Rasheed had no qualms about speaking harshly about his own family and their treatment of those who served them. About the Nawab Sahib, though, whom Rasheed had met only once, he spoke no ill to Maan. He had known quite early, as a result of their train journey from Brahmpur, that Maan was a friend of the young Nawabzadas; and he did not wish either to make Maan uncomfortable or to remind himself of past humiliation by describing the treatment he had received when he had gone to Baitar House in search of employment some months ago.

10.19

One evening, when Maan was working on some exercises that Rasheed had set him before going off to the mosque, Rasheed’s father interrupted him. He was carrying Meher, who was asleep, in his arms.

Without any preliminaries he said to Maan: ‘Now that you’re by yourself can I ask you a question? I’ve been wondering about it for some time.’

‘Of course,’ Maan replied, setting down his pen.

Rasheed’s father sat down.

‘Now, let me see,’ he began, ‘how do I put this? Not being married is considered by my religion and yours to be. . ’ He paused, searching for the word. He had sounded disapproving.

‘Adharma? Against correct principles?’ suggested Maan.

‘Yes, call it adharma,’ said Rasheed’s father, relieved. ‘Well, you’re twenty-two, twenty-three. . ’

‘Older.’

‘Older? That’s bad. You should have got married by now. I believe that a man between the ages of seventeen and thirty-five is in the prime of his life.’

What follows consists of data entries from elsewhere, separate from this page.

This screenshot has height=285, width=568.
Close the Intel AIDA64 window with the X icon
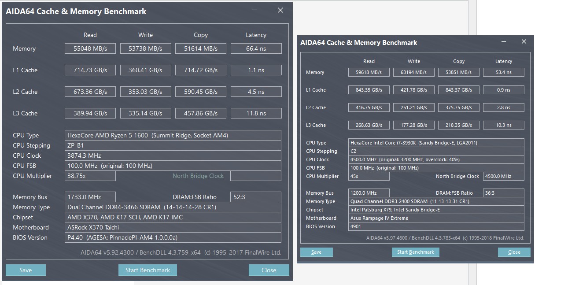[524, 42]
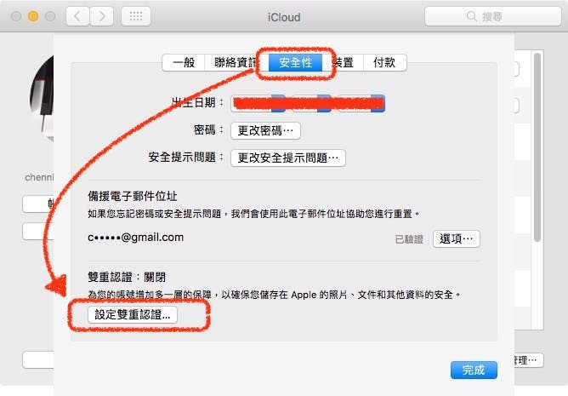Go forward with the right arrow toolbar button
The width and height of the screenshot is (568, 396).
(102, 16)
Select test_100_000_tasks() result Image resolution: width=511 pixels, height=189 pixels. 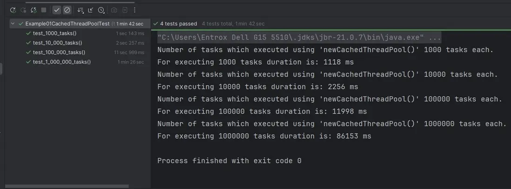(x=59, y=52)
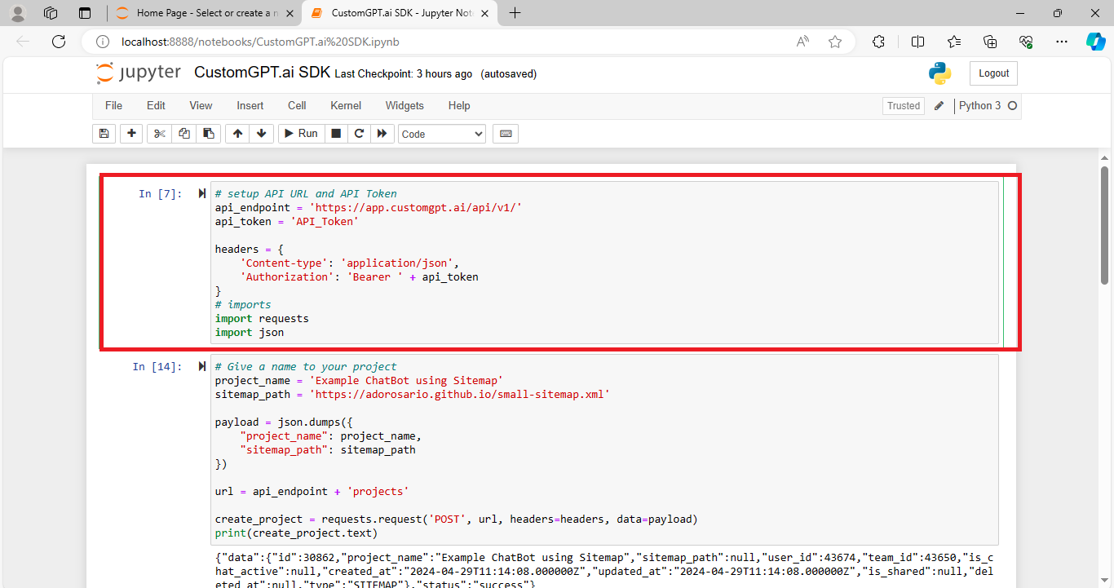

‘Ah,’ said Maan, nodding in wary agreement. Rasheed’s grandfather had brought up the subject at the very beginning of his stay. No doubt Rasheed would be plaguing him next.

‘Not that I noticed any falling off in my strength even when I was forty-five,’ continued Rasheed’s father.

‘That’s good,’ said Maan. ‘I know some people who are old at that age.’

‘But then, you see,’ continued Rasheed’s father, ‘then came the death of my son, and the death of my wife — and I fell apart.’

Maan remained silent. Kachheru arrived with a lantern, and placed it a little distance away.

Rasheed’s father, who had intended to advise Maan, gently swerved off into his own memories: ‘My elder son was a wonderful boy. In a hundred villages there was no one like him. He was strong as a lion and over six feet tall — a wrestler and a weight-lifter — he did English exercises. He would lift two maunds of iron easily. And he had a wonderful fresh face; and was always so good-natured and smiling — he greeted people with such great friendliness that he would make their hearts happy. And when he wore the suit I got made for him, he looked so good that people said he should be a Superintendent of Police.’